September 21, 2016

New instances of fraud affecting the credit insurance market

We have seen a number of cases recently, affecting our credit insurance clients, where there have been fraudulent interceptions of email communications in trade transactions.

The most common scenario is that emails between the buyer and seller are intercepted by a third party. The third party informs the buyer, either through a fraudulent invoice sent by email, or through the text of an email, that payments should be made to its bank account, rather than any previous bank account details they have on record for the seller.

Several buyers have been defrauded by such scams, and have transferred payment to bank accounts which do not belong to the seller. The seller has then chased for payment, and the buyer indicates that payment has already been made. Both parties then discover that payment was made to the wrong bank account. The seller will remain unpaid and chase for payment, whilst the buyer will insist it has paid, and in some cases, accuse the seller of responsibility for perpetrating the fraud (eg. through a rogue employee).

How are such scams perpetrated?

There are various methods of perpetrating such scams. One method we have come across is "malware spying" software being introduced into the computer of one of the seller's employees. The software can be introduced through a malicious spam email which, once opened by the employee, results in a "hacker agent" being installed onto the computer. The "hacker agent" allows the computer to be remotely controlled by another user, and also allows the hacker to steal data from the infected system.

A common feature of this type of fraud, is that the third party fraudster makes use of fraudulent email addresses that resemble the seller's original email addresses. This allows the fraudster to intercept emails that were intended for the buyer, but also to masquerade as the seller's employees to correspond with the buyer, allowing the fraudster to provide false instructions to the buyer to divert payment from the intended beneficiary.

In a long chain of emails, the fraudulent email addresses can be very difficult to spot. For example, compare the following fictitious email addresses:

Bernard.Lee@leeandhiggins.com

Bernard.Lee@leeandhigglns.com

It would of course also be possible for a fraudster to perpetrate the fraud through intercepting the computer of one of the buyer's employees.

How do these scams affect credit insurers?

These scams affect credit insurers because buyers will usually refuse to pay a seller when this type of fraud has been perpetrated, arguing that they have paid already and should not have to pay twice. A seller may then seek to claim on any credit insurance policy taken by them to recover the sums due to them by the buyer.

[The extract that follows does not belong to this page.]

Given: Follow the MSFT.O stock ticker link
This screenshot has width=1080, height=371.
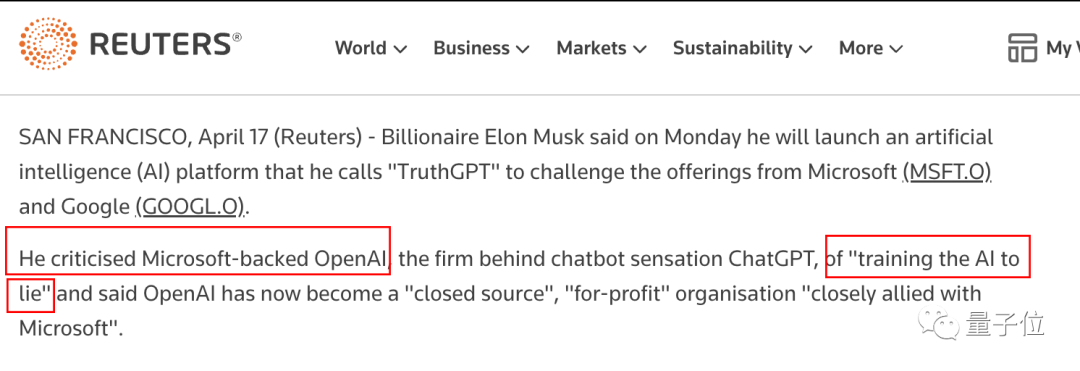Looking at the screenshot, I should pos(946,172).
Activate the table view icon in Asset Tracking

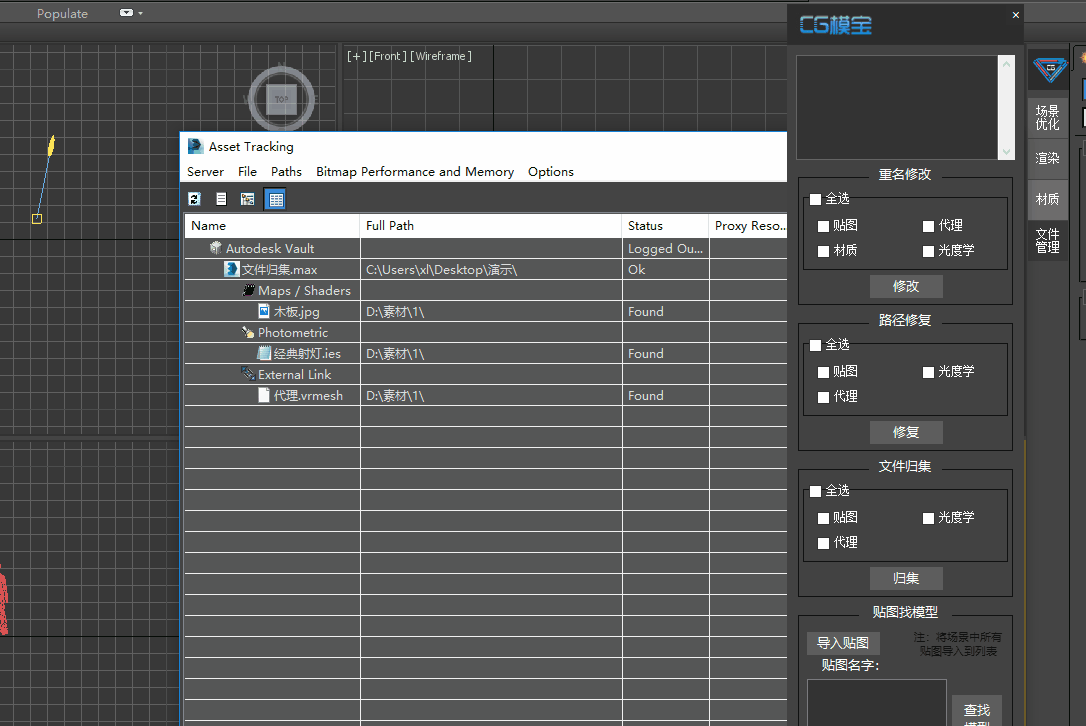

We have acted for parties in cases where legal proceedings have been pursued by a seller to claim sums owed by the buyer to the seller in such circumstances. A key issue in the proceedings has been whether any employees of the buyer or seller were involved in perpetrating the scam, and evidence from technology experts is required to assess the likelihood of this being the case. So long as no involvement of any employees is proved, a tribunal will in many instances find that the buyer remains liable to pay the seller, as payment for the underlying transaction has not been settled.

How can credit insurers seek to avoid losses arising from these frauds?

Whether or not a claim can be made under the relevant credit insurance policy when a fraud has been perpetrated (as outlined above) will depend on the terms of the policy.

Nevertheless, credit insurers can advise their policy-holders to be alert to the possibility of a fraud being perpetrated:

  • One strategy which may assist in avoiding such frauds would be to specify at the beginning of any transaction that any payment instructions, or any deviation to existing payment instructions, must be confirmed by a number of modes of communication (for example, not only by email, but my telephone and fax as well, with contact details having previously been provided).
  • Another strategy would be for both parties to carefully check all email addresses from which they receive any instructions relating to the transaction (particularly any payment instructions).